Genetic Deletion of the A 1 Adenosine Receptor Limits Myocardial Ischemic Tolerance

Abstract

Adenosine receptors may be important determinants of intrinsic ischemic tolerance. Genetically modified mice were used to examine effects of global A 1 adenosine receptor (A 1 AR) knockout (KO) on function and ischemic tolerance in perfused mouse hearts. Baseline contractile function and heart rate were unaltered by A 1 AR KO, which was shown to abolish the negative chronotropic effects of 2-chloroadenosine (A 1 AR-mediated) without altering A 2 adenosine receptor–mediated coronary dilation. Tolerance to 25 minutes global normothermic ischemia (followed by 45 minutes reperfusion) was significantly limited by A 1 AR KO, with impaired contractile recovery (reduced by ≈25%) and enhanced lactate dehydrogenase (LDH) efflux (increased by ≈100%).

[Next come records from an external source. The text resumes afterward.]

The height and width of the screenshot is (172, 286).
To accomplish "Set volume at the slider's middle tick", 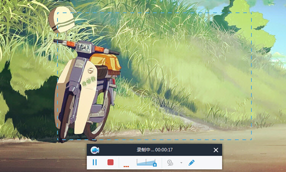I will point(146,162).
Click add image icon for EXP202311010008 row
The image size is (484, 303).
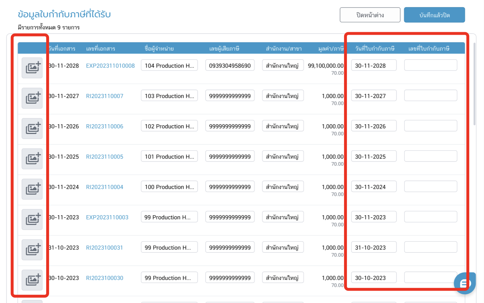32,68
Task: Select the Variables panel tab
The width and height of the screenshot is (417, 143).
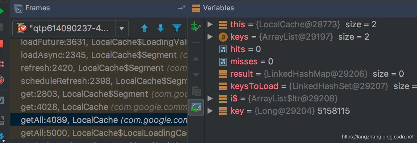Action: 218,8
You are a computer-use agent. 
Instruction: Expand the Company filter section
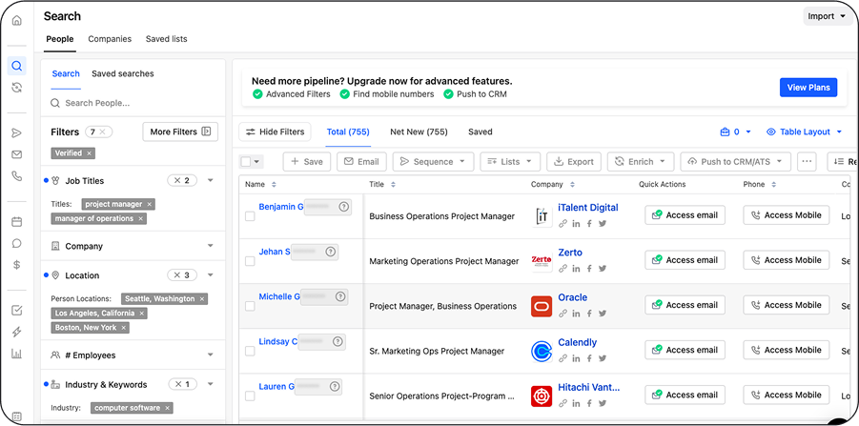coord(210,246)
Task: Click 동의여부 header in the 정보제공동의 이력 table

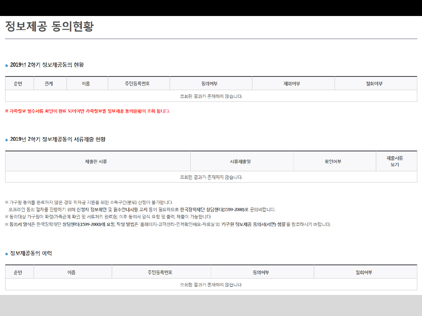Action: pyautogui.click(x=261, y=272)
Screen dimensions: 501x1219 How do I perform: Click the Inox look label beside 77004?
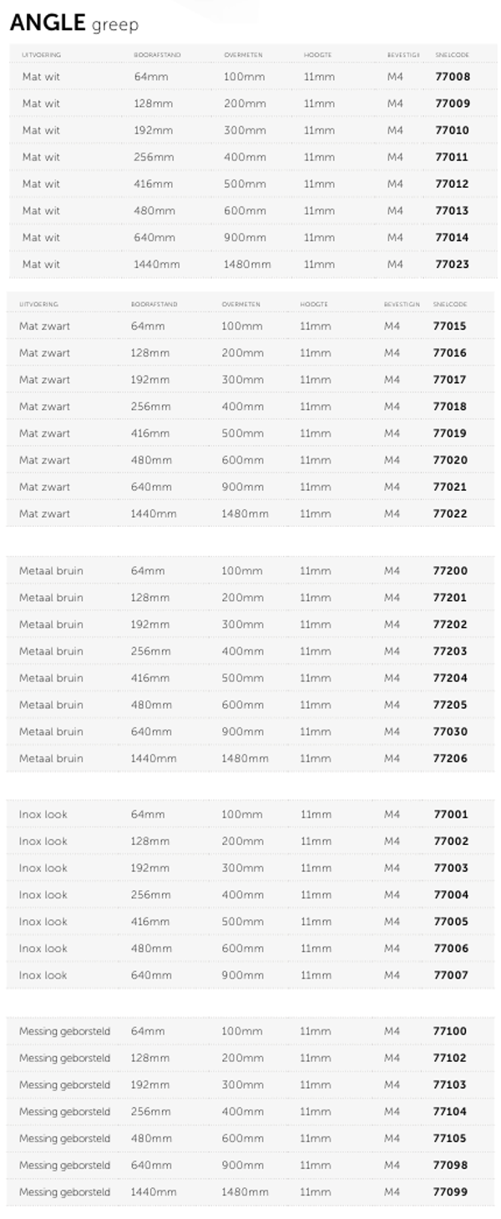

Functional effects of A 1 AR KO involved worsened systolic pressure development with little to no change in diastolic dysfunction. In contrast, cardiac specific A 1 AR overexpression enhanced ischemic tolerance with a primary action on diastolic dysfunction. Nonselective receptor agonism (10 μmol/L 2-chloroadenosine) protected wild-type and also A 1 AR KO hearts (albeit to a lesser extent), implicating protection via subtypes additional to A 1 ARs. However, A 1 AR KO abrogated effects of 2-chloroadenosine on ischemic contracture and diastolic dysfunction. These data are the first demonstrating global deletion of the A 1 AR limits intrinsic myocardial resistance to ischemia. Data indicate the function of intrinsically activated A 1 ARs appears primarily to be enhancement of postischemic contractility and limitation of cell death.